Charles questioned whether it’s possible to come to a balance between human desires and nature. He is not optimistic about the European/American ontological model. The problem, he feels, is that we are all living beyond our means. He recommended the book The Dawn of Everything, which speaks about global scarcity where we humans function like slaves.
Needless to say, this whole talk was a bit of a downer, yet we didn’t accept everything he said. As a group, I think we remain hopeful.
With our free time that afternoon, each of us residents started adjusting to our environment and interacting with it. I walked around the area below the kitchen, where there was a beautiful pond, and decided that I would start to draw. Walking through the debris, I was fascinated by everything below my feet. I hadn’t looked at nature that carefully for many, many years. At one moment, I glanced down at the grass and saw the ants walking all over my pencils. I was much more captivated by the movement of the ants than by the project of drawing the plant in front of me.

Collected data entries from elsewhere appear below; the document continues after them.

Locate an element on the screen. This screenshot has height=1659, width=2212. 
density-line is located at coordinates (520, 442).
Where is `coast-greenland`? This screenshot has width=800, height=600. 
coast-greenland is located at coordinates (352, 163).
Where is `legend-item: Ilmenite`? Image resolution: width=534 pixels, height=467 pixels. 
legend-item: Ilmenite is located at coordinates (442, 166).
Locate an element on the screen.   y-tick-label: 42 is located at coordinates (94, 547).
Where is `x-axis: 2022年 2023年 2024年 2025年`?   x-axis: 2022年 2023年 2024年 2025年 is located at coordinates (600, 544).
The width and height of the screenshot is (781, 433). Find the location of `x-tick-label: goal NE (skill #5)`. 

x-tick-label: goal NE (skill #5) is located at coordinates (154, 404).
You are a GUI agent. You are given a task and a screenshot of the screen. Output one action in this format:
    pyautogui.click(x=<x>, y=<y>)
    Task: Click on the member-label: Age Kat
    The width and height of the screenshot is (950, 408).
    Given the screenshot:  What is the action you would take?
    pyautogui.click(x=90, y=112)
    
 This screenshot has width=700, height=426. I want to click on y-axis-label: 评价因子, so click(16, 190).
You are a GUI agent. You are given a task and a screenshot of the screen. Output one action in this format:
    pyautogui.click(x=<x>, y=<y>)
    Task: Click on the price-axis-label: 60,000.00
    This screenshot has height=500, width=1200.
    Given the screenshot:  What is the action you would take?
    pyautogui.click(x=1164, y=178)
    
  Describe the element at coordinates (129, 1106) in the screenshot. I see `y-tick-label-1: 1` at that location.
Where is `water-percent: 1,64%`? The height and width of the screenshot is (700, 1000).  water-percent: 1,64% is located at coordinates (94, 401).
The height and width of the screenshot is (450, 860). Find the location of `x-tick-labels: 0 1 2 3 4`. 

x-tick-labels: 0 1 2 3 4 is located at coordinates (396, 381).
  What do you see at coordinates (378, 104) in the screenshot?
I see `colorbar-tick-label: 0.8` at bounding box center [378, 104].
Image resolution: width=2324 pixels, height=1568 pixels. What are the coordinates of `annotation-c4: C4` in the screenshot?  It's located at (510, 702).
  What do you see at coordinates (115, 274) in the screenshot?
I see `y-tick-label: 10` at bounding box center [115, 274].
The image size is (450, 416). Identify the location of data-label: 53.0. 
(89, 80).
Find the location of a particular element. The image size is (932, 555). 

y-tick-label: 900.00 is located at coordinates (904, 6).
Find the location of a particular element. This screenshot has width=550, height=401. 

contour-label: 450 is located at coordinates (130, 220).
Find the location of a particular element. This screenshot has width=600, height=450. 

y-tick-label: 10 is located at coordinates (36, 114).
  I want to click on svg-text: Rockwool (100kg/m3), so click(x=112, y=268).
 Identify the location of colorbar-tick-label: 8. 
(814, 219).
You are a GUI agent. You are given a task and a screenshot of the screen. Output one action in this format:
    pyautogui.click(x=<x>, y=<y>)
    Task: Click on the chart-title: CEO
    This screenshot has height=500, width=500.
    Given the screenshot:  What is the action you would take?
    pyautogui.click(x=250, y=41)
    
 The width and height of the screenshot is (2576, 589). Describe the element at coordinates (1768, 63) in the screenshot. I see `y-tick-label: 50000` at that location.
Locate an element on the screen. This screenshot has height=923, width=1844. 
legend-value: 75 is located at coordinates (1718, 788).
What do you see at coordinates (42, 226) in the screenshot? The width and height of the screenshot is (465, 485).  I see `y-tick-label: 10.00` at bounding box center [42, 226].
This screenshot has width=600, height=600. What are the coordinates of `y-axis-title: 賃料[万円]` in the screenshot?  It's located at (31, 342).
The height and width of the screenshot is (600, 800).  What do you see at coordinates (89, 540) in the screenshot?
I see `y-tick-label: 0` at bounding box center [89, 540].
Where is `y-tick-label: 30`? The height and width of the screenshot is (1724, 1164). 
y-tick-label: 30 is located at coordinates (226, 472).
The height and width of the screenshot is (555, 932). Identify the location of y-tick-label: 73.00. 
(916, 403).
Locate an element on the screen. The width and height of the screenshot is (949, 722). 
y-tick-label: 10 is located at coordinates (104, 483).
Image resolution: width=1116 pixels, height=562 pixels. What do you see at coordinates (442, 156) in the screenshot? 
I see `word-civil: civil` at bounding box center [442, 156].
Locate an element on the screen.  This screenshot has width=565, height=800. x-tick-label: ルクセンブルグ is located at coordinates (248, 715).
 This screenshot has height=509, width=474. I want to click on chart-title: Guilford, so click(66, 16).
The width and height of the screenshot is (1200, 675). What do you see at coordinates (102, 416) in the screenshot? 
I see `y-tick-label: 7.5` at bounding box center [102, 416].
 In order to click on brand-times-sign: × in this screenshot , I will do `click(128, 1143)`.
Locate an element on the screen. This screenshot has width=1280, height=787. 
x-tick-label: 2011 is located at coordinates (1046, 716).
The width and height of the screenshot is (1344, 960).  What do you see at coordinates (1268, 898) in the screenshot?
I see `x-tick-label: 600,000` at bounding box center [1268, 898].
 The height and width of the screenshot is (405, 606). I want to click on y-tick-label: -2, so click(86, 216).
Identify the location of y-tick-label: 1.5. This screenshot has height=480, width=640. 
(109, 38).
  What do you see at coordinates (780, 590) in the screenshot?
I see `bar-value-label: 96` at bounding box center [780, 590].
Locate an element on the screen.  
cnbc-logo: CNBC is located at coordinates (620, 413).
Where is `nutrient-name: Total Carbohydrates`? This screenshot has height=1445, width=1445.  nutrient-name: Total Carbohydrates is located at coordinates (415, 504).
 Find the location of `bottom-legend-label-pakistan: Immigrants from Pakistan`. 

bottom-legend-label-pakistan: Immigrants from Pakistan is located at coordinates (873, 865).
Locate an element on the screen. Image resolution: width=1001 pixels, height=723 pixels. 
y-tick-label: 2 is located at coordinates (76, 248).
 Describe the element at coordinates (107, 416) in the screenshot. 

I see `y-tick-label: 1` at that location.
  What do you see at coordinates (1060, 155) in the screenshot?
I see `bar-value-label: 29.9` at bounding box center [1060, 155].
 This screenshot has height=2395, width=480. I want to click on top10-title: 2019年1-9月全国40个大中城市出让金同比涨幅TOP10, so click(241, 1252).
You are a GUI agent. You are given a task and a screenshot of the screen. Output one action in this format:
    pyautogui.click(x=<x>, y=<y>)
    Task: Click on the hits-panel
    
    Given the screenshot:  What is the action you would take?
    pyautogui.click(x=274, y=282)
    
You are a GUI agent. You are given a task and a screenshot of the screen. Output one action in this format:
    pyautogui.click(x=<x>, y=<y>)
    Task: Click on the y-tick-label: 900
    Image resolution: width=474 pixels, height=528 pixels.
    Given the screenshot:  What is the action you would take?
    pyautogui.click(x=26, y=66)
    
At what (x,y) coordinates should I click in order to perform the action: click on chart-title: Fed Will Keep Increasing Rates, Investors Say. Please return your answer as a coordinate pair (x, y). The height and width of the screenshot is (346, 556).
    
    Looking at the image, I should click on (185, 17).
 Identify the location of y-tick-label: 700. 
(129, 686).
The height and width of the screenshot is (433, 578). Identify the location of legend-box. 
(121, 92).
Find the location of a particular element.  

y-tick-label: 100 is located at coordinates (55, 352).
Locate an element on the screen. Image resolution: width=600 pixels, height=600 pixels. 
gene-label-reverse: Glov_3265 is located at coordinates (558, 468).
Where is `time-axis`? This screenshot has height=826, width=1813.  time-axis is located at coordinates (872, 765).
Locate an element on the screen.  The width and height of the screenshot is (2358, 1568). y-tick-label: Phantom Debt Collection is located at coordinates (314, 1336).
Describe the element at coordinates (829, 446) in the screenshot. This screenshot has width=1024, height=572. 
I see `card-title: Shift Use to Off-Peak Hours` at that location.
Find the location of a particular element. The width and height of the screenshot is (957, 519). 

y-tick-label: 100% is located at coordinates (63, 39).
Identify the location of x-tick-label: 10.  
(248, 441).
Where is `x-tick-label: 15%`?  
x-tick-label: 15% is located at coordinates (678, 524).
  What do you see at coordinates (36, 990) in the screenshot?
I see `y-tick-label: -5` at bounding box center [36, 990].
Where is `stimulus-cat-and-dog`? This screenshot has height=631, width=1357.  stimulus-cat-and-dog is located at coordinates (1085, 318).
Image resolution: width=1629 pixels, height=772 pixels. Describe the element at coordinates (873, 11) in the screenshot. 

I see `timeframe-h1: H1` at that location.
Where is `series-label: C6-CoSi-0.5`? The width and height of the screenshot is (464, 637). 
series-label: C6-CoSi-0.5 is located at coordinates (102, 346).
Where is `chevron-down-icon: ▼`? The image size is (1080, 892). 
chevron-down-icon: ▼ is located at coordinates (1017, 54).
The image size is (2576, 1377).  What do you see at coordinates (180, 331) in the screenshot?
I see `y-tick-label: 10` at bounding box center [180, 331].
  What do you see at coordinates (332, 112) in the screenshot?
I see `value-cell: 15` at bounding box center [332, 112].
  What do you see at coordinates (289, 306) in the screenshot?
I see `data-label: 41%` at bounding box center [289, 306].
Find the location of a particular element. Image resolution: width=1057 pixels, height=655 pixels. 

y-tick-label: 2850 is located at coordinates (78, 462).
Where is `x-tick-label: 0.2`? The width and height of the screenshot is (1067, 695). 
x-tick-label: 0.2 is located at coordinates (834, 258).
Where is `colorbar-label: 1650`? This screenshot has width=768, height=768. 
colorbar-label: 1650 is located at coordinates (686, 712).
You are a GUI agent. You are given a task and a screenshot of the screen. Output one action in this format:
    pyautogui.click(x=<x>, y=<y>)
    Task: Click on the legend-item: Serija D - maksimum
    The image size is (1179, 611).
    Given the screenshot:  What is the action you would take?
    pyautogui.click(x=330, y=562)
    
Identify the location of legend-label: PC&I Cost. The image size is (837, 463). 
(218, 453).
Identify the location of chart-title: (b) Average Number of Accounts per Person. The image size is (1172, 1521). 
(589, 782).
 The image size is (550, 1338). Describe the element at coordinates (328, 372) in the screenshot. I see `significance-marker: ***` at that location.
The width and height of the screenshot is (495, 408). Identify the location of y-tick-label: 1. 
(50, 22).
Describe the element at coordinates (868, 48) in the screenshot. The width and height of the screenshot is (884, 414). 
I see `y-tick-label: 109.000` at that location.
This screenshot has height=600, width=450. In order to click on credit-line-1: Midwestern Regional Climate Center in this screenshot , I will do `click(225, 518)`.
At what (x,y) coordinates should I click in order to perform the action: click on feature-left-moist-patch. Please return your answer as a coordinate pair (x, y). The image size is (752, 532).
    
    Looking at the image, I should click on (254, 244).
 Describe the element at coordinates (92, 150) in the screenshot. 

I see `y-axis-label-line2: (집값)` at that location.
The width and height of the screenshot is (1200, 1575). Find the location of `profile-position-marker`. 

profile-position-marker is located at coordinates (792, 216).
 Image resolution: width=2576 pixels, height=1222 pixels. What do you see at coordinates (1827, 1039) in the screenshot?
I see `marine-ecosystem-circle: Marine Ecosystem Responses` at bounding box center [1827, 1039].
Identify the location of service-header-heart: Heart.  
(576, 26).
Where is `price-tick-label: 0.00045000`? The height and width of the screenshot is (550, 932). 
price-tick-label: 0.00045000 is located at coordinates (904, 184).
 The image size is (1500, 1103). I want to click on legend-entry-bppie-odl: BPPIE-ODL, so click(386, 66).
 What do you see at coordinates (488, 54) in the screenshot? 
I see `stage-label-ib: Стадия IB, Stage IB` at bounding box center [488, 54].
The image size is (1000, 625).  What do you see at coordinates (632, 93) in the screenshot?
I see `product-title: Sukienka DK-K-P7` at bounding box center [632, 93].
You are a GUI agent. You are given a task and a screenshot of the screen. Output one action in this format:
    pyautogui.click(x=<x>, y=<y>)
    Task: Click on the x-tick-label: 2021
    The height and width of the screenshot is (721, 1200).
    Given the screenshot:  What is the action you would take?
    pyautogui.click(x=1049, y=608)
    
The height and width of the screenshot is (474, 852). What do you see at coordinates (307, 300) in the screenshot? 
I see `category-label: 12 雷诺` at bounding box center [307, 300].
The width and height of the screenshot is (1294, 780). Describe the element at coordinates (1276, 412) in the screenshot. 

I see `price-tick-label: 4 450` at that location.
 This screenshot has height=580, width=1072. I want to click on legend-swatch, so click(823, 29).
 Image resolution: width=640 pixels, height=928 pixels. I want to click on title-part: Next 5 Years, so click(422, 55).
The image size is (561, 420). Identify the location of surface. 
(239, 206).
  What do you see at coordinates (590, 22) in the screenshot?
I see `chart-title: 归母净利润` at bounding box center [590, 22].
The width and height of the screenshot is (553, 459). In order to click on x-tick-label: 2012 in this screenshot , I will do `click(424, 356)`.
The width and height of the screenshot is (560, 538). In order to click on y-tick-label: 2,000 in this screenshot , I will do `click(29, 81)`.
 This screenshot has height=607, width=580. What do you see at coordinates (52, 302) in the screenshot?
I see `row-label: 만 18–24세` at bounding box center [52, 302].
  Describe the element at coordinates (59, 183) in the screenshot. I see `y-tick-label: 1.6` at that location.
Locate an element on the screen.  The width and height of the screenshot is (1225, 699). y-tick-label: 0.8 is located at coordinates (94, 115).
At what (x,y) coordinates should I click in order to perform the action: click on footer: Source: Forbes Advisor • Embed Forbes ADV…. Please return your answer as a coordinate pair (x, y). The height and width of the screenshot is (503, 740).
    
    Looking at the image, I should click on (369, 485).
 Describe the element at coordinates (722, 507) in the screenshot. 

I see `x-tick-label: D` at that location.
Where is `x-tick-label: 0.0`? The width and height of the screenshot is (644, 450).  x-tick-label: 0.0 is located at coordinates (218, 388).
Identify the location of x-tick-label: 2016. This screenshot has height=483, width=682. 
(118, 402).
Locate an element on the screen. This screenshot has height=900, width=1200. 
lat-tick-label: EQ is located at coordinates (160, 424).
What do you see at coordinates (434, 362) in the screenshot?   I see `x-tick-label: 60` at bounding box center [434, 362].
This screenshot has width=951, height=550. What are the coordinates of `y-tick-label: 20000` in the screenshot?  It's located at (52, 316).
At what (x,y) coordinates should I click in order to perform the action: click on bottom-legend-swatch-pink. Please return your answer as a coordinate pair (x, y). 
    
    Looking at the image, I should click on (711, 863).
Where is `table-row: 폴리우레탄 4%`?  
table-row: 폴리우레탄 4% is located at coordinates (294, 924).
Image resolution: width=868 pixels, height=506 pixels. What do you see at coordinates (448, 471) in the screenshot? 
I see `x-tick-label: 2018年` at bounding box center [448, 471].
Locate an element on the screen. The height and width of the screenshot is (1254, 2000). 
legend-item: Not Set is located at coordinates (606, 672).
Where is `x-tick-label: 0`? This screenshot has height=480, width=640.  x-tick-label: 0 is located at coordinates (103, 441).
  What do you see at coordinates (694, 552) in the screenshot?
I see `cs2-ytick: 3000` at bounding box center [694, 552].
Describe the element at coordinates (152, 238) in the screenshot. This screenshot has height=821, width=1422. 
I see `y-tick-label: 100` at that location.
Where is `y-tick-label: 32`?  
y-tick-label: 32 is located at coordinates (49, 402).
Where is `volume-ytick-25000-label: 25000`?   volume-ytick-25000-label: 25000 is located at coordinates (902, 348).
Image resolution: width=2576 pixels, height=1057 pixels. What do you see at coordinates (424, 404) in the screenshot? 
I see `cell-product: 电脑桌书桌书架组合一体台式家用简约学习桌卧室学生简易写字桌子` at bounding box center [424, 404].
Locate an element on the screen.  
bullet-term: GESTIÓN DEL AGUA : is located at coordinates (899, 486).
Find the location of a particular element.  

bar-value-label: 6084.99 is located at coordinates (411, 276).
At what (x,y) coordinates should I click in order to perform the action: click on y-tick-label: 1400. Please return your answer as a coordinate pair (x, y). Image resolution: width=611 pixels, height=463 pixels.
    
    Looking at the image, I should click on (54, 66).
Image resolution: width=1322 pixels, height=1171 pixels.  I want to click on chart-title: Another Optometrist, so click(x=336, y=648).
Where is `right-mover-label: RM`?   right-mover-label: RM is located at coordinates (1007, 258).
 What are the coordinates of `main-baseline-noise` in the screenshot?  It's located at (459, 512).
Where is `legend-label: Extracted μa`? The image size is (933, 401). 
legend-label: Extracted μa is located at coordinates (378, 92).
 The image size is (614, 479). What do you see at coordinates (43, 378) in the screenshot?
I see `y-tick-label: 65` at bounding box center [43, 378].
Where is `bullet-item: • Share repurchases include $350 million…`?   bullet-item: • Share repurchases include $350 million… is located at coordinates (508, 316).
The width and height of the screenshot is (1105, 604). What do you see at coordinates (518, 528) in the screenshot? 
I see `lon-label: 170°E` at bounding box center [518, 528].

Ingrid Weyland, one of my two roommates, was photographing nearby and took some pictures of me working.
Before we moved on to the Artist Intervention in the evening, Lilian came by to see how everything was going. We three women complained that we didn’t have a mirror, so she stole one momentarily from another space – but we did return it.
After dinner there was dancing and lots of fun. I caught my roommate Denise, Lilian, and the great dancer Rulan on the dance floor. We all joined in eventually.